Activity:
Each line that contains the string "Toggle" counts once; report how many such lines appear in the data, as a number only.
• • •
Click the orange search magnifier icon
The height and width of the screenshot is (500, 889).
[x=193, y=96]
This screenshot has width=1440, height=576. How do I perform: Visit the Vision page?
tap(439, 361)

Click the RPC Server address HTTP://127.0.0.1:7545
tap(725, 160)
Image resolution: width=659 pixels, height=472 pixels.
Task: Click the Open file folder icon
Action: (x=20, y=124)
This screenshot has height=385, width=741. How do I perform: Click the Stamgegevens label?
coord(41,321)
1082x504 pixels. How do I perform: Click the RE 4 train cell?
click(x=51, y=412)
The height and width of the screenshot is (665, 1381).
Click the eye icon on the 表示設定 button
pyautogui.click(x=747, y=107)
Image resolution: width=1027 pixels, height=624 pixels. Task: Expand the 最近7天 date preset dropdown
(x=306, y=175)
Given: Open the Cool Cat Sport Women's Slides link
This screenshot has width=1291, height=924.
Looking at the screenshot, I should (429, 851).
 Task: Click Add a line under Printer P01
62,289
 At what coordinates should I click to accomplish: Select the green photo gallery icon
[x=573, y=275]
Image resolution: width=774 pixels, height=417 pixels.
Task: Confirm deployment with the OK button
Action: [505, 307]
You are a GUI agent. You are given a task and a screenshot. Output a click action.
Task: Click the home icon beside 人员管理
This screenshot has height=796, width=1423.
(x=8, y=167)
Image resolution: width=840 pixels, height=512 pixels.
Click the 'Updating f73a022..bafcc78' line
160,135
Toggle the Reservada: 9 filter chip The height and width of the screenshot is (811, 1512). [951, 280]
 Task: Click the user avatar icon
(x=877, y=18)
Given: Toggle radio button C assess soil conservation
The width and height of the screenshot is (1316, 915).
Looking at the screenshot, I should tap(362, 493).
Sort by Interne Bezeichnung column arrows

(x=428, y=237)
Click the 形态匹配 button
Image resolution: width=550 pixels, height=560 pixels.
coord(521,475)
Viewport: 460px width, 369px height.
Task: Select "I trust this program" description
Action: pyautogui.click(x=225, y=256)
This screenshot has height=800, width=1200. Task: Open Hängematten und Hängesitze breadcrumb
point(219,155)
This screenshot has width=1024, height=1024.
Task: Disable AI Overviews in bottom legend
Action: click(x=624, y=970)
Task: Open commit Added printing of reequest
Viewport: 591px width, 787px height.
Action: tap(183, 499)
• • •
Solution for this problem:
2